Showing posts with label farming. Show all posts
Showing posts with label farming. Show all posts

Tuesday, March 22, 2016

Garden Plan for 2016

We have a lot of plans for the garden this year.  For one, I am so excited that we actually get to participate in growing some spring lettuces and cooler crops -- last year we didn't get the garden in until early June because of the septic installation.

Taking from our experience in the garden last year and the crops we grew, we decided that we need to double the size of the garden.  We want to add about seven more raised beds to grow some other crops we haven't tried yet.  So by the time we are completely installed, the garden should be 50 feet deep by 50 feet wide.  I guess it sounds big, but there's also space to walk around and enjoy the experience of being in the garden... and that really excites me!  I would love to get a bench or something to put out there.

We also have some plans for installing a garden fence.  In the late fall I found a guy selling 200 linear feet of basic fence post with rails.  It was deeply discounted and the guy offered to deliver, so all winter we have had tons of fencing sitting in our garage.  I know we are both looking forward to getting that out of there to get the tractor in to work on it (that's a whole 'nother story/issue that hopefully we will be exploring in a few weeks...).
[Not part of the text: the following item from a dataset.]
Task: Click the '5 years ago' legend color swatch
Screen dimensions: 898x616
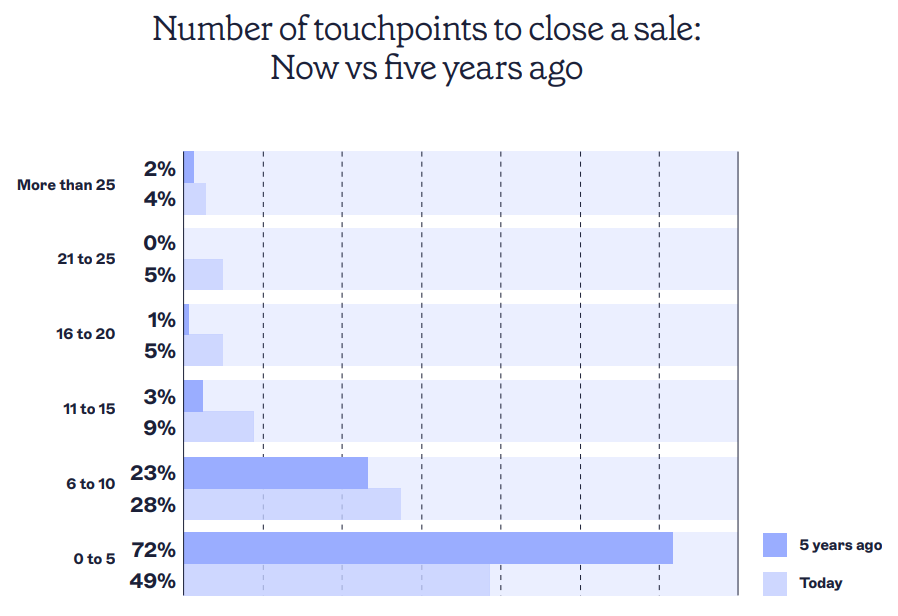Action: pos(775,544)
But we should be starting garden fence installation here in a few weeks, which means digging post holes and lining up fencing.  With the amount of fractured shale we have around here, digging the post holes should be pretty interesting....


Ok, back to plants and gardening.

(I have a seriously nerdy way of planning the garden.  It must be the teacher in me!)

Last year we grew: 4 different kinds of tomatoes (but didn't have 100% success because of some blossom rot), lettuces, kale (lacinato & curly), broccoli, English peas, golden beets, red onion, carrots, herbs, collards, cantaloupe, butternut squash, radishes, tatsoi, nasturtium, cucumber, eggplant, red and purple pepper,

This year we are continuing what we grew last year, except for a few that we discovered we weren't that fond of, and adding: spaghetti squash, corn, sugar snap peas, strawberries, garlic, asparagus (we don't expect to harvest this for a couple years), ground cherries, pumpkin, and potatoes.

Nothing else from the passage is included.